French Dressing, Swan Theatre, Yeovil

THE name of the French fin de siecle comic dramatist Georges Feydeau is synonymous with bedroom farce – but, in the age of #MeToo and the constrictions of cancel culture, is there still a place for his fizzy confections of mistaken identities and thwarted illicit pleasures?

That may be the inevitable response to a Feydeau farce in 2022, but, on the other hand, isn’t there something really rather wonderful about a play which sends up mothers-in-law, pompous husbands with flirty mistresses and “faithful” wives with their own dalliances, and sexual frustration bursting out of every overtightened set of stays or stuffed shirt?

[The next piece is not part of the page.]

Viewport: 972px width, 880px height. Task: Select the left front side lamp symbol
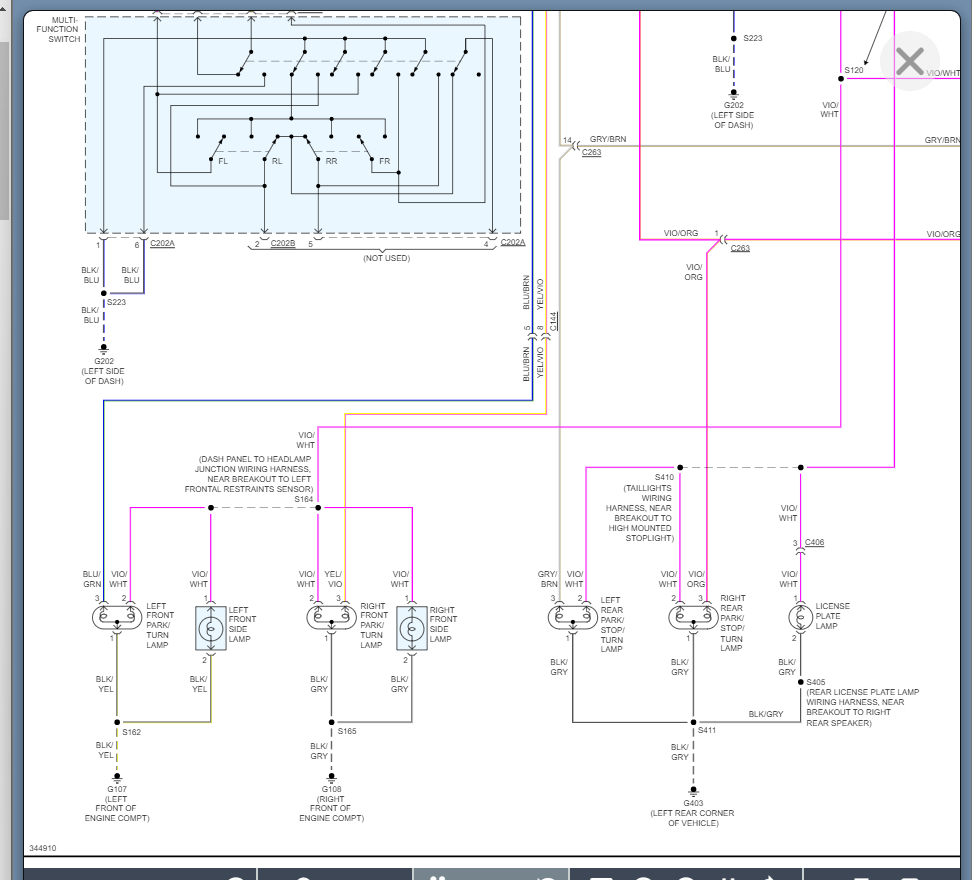(211, 628)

This is not to say that translator-director John Crabtree’s new version of Feydeau’s 1888 farce Tailleur des Dames is exactly refreshing – it’s a period piece, sexist, dated and beyond improbable! But it’s worth remembering, as Crabtree says in his director’s note, the great John Gielgud’s comment that “Feydeau works best when he’s played by solid middle-aged actors who are almost past the time for sexual frolics.”

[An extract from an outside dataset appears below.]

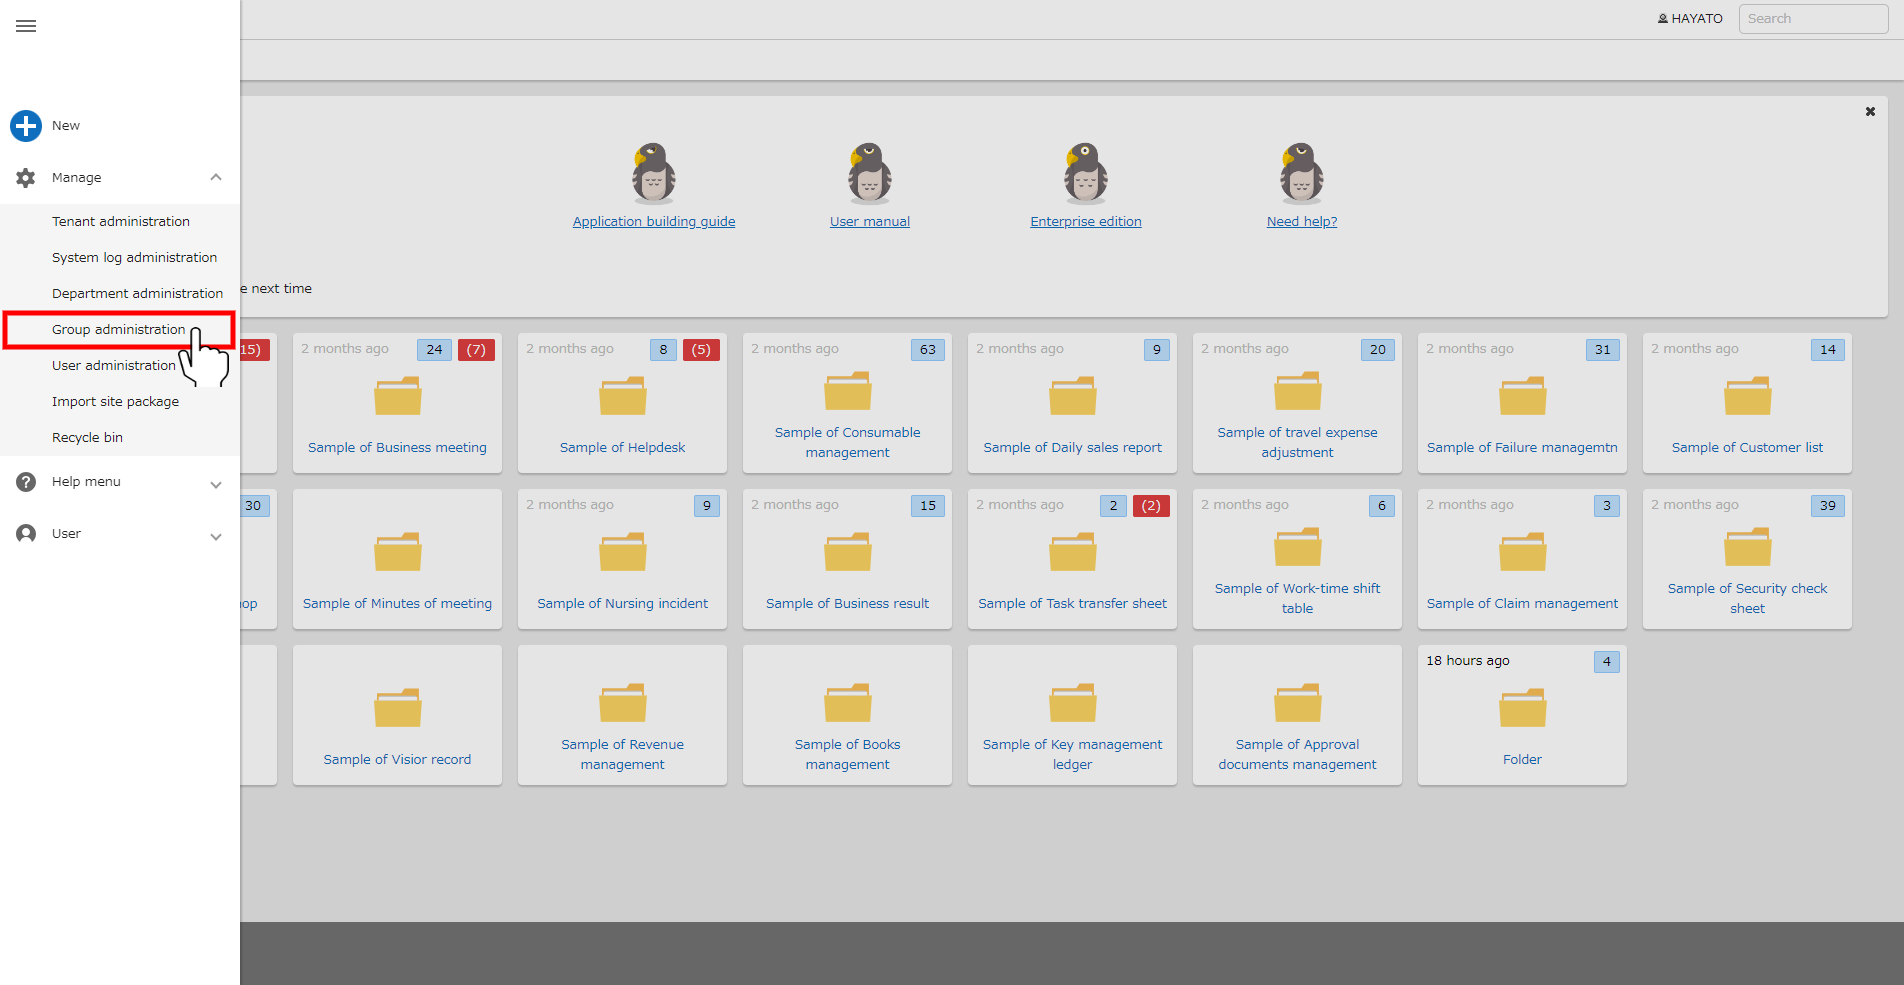1904x985 pixels.
Task: Click the User avatar icon in sidebar
Action: click(x=26, y=534)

What you do need for Feydeau is bucketfuls of bubbly energy – speed is of the essence in farce, and Feydeau absolutely demands it, or the utter nonsense of his stories may overtake your suspension of disbelief.

The plot is far too complicated to describe. Suffice to say that the curtain rises on a scene rich with marital disharmony and the imminent arrival of the wife’s formidable mother (Jo Simpson). Central characters, recently married Dr Hector Moulineaux (Alan Morris) and his young wife Yvonne (Isabella Franco) are estranged, sleeping in separate bedrooms. Hector has been out all night. It’s up to his quick-witted valet (the always suave and elegant Patrick Knox) to attempt to save the situation.

But the arrival in short order of a bumbling friend, Bassinet (Andrew Middleton), Hector’s would-be mistress Suzanne (Tanya Ogden) and her blustering banker husband (Roger Chadbourne) puts paid to any easy resolution to Yvonne’s frustrations or Hector’s sexual stress.

Yeovil’s Swan Theatre is fortunate to have a number of actors whose experience and comic timing ensure that the action moves along at a smart pace. A few opening night nerves and the odd prompt will be ironed out for the rest of the run, ensuring that audiences will go out into the perfumed May nights with a smile.

Congratulations to John Crabtree for his lively resurrection of an early Feydeau success which has been largely forgotten in recent years, and thanks to the Swan Theatre for some silly laughs in these stressful times.